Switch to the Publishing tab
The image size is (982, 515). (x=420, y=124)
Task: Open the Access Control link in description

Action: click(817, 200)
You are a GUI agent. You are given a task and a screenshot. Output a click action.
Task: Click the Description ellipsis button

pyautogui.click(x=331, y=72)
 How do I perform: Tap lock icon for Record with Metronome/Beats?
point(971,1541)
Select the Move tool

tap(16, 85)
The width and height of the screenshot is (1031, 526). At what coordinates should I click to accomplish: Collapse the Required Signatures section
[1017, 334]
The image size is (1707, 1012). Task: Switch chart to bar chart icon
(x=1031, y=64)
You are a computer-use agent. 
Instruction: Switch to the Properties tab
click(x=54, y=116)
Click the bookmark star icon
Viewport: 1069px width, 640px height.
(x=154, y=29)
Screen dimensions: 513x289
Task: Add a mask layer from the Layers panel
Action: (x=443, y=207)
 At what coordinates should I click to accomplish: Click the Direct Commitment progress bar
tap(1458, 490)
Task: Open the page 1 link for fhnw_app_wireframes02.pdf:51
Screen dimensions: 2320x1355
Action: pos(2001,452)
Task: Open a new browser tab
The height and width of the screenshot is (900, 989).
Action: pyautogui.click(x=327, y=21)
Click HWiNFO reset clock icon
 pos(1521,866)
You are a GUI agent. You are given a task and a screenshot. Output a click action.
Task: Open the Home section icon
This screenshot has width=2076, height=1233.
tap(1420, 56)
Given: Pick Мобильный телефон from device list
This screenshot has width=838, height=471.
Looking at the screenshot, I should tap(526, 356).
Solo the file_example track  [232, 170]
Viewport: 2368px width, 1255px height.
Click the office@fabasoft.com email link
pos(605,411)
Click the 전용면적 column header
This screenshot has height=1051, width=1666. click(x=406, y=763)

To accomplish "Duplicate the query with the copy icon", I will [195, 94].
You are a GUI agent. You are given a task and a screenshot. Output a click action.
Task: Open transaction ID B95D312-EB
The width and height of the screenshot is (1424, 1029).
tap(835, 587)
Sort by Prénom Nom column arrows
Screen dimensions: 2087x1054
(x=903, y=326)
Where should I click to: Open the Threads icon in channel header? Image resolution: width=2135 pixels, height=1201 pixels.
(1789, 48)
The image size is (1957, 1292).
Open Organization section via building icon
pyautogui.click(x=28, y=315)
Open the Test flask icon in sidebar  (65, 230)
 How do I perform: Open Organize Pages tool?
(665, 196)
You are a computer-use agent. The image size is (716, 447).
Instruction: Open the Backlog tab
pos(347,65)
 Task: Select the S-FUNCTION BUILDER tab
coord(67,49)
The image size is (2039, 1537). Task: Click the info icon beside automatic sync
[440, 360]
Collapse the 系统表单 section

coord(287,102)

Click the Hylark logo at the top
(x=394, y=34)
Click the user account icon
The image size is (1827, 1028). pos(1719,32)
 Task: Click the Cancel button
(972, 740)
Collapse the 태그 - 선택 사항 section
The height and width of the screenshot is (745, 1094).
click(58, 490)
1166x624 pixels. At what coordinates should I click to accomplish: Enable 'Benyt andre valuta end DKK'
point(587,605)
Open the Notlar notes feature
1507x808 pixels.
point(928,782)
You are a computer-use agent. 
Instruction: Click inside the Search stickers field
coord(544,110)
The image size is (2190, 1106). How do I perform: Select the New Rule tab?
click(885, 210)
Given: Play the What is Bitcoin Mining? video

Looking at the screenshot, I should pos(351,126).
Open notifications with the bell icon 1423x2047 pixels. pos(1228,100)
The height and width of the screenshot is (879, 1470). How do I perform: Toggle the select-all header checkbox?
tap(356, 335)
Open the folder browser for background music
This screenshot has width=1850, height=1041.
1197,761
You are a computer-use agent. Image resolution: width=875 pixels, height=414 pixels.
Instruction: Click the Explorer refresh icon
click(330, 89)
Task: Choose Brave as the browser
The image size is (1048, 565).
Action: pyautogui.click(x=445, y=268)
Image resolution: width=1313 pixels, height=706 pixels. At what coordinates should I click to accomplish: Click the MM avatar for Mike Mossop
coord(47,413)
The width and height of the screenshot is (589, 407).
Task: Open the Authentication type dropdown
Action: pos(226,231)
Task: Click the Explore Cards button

---

# What the exercise asks
All records shown above need to be written out again verbatim.

# Response
Switch to the Publishing tab
The image size is (982, 515). (x=420, y=124)
Task: Open the Access Control link in description

Action: click(817, 200)
You are a GUI agent. You are given a task and a screenshot. Output a click action.
Task: Click the Description ellipsis button

pyautogui.click(x=331, y=72)
 How do I perform: Tap lock icon for Record with Metronome/Beats?
point(971,1541)
Select the Move tool

tap(16, 85)
The width and height of the screenshot is (1031, 526). At what coordinates should I click to accomplish: Collapse the Required Signatures section
[1017, 334]
The image size is (1707, 1012). Task: Switch chart to bar chart icon
(x=1031, y=64)
You are a computer-use agent. 
Instruction: Switch to the Properties tab
click(x=54, y=116)
Click the bookmark star icon
Viewport: 1069px width, 640px height.
(x=154, y=29)
Screen dimensions: 513x289
Task: Add a mask layer from the Layers panel
Action: (x=443, y=207)
 At what coordinates should I click to accomplish: Click the Direct Commitment progress bar
tap(1458, 490)
Task: Open the page 1 link for fhnw_app_wireframes02.pdf:51
Screen dimensions: 2320x1355
Action: pos(2001,452)
Task: Open a new browser tab
The height and width of the screenshot is (900, 989).
Action: pyautogui.click(x=327, y=21)
Click HWiNFO reset clock icon
 pos(1521,866)
You are a GUI agent. You are given a task and a screenshot. Output a click action.
Task: Open the Home section icon
This screenshot has width=2076, height=1233.
tap(1420, 56)
Given: Pick Мобильный телефон from device list
This screenshot has width=838, height=471.
Looking at the screenshot, I should tap(526, 356).
Solo the file_example track  [232, 170]
Viewport: 2368px width, 1255px height.
Click the office@fabasoft.com email link
pos(605,411)
Click the 전용면적 column header
This screenshot has height=1051, width=1666. click(x=406, y=763)

To accomplish "Duplicate the query with the copy icon", I will [195, 94].
You are a GUI agent. You are given a task and a screenshot. Output a click action.
Task: Open transaction ID B95D312-EB
The width and height of the screenshot is (1424, 1029).
tap(835, 587)
Sort by Prénom Nom column arrows
Screen dimensions: 2087x1054
(x=903, y=326)
Where should I click to: Open the Threads icon in channel header? Image resolution: width=2135 pixels, height=1201 pixels.
(1789, 48)
The image size is (1957, 1292).
Open Organization section via building icon
pyautogui.click(x=28, y=315)
Open the Test flask icon in sidebar  (65, 230)
 How do I perform: Open Organize Pages tool?
(665, 196)
You are a computer-use agent. The image size is (716, 447).
Instruction: Open the Backlog tab
pos(347,65)
 Task: Select the S-FUNCTION BUILDER tab
coord(67,49)
The image size is (2039, 1537). Task: Click the info icon beside automatic sync
[440, 360]
Collapse the 系统表单 section

coord(287,102)

Click the Hylark logo at the top
(x=394, y=34)
Click the user account icon
The image size is (1827, 1028). pos(1719,32)
 Task: Click the Cancel button
(972, 740)
Collapse the 태그 - 선택 사항 section
The height and width of the screenshot is (745, 1094).
click(58, 490)
1166x624 pixels. At what coordinates should I click to accomplish: Enable 'Benyt andre valuta end DKK'
point(587,605)
Open the Notlar notes feature
1507x808 pixels.
point(928,782)
You are a computer-use agent. 
Instruction: Click inside the Search stickers field
coord(544,110)
The image size is (2190, 1106). How do I perform: Select the New Rule tab?
click(885, 210)
Given: Play the What is Bitcoin Mining? video

Looking at the screenshot, I should pos(351,126).
Open notifications with the bell icon 1423x2047 pixels. pos(1228,100)
The height and width of the screenshot is (879, 1470). How do I perform: Toggle the select-all header checkbox?
tap(356, 335)
Open the folder browser for background music
This screenshot has width=1850, height=1041.
1197,761
You are a computer-use agent. Image resolution: width=875 pixels, height=414 pixels.
Instruction: Click the Explorer refresh icon
click(330, 89)
Task: Choose Brave as the browser
The image size is (1048, 565).
Action: pyautogui.click(x=445, y=268)
Image resolution: width=1313 pixels, height=706 pixels. At what coordinates should I click to accomplish: Click the MM avatar for Mike Mossop
coord(47,413)
The width and height of the screenshot is (589, 407).
Task: Open the Authentication type dropdown
Action: pos(226,231)
Task: Click the Explore Cards button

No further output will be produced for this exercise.